TNFα Promotes Th17 Cell Differentiation through IL-6 and IL-1β Produced by Monocytes in Rheumatoid Arthritis

1Shanghai Institute of Immunology, Institutes of Medical Sciences, Shanghai Jiao Tong University School of Medicine, 280 South Chongqing Road, Shanghai 200025, China
2Department of Clinical Laboratory, Xinhua Hospital, Shanghai Jiao Tong University School of Medicine, 1665 Kongjiang Road, Shanghai 200092, China
3School of Pharmacy, Shanghai Jiao Tong University, 800 Dongchuan Road, Shanghai 200240, China
4Guanghua Integrative Medicine Hospital, 540 Xinhua Road, Shanghai 200052, China
5Institute of Arthritis Research, Shanghai Academy of Chinese Medical Sciences, 540 Xinhua Road, Shanghai 200052, China

Received 11 July 2014; Accepted 12 October 2014; Published 11 November 2014

Academic Editor: Xiao-Feng Yang

Copyright © 2014 Yingxia Zheng et al. This is an open access article distributed under the Creative Commons Attribution License, which permits unrestricted use, distribution, and reproduction in any medium, provided the original work is properly cited.

Abstract

TNFα plays an important role in autoimmune pathogenesis and is the main therapeutic target of rheumatoid arthritis. However, its underlying mechanism is not completely understood. In this study, we described that Th17 cells were accumulated in synovial fluid, which was attributable to TNFα aberrantly produced in rheumatoid synovium. Interestingly, TNFα cannot induce IL-17 production of CD4+ T cells directly, but through the monocytes high levels of IL-1β and IL-6 in a TNFRI and TNFRII dependent manner from the active RA patients are produced. TNFα was shown to enhance the phosphorylation level of STAT3 and the expression level of transcription factor RORC of CD4+ T cells when cultured with CD14+ monocytes.
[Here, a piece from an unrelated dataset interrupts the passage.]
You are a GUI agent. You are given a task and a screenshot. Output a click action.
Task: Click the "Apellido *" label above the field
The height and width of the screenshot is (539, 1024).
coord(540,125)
Treatment with an approved TNFα blocking antibody showed marked reduction in the levels of IL-6, IL-1β, and IL-17 and the expression level of STAT3 phosphorylation in relation to Th17 cell differentiation in patients with rheumatoid arthritis. The study provides new evidence supporting the critical role of TNFα in the pathogenic Th17 cell differentiation in rheumatoid arthritis.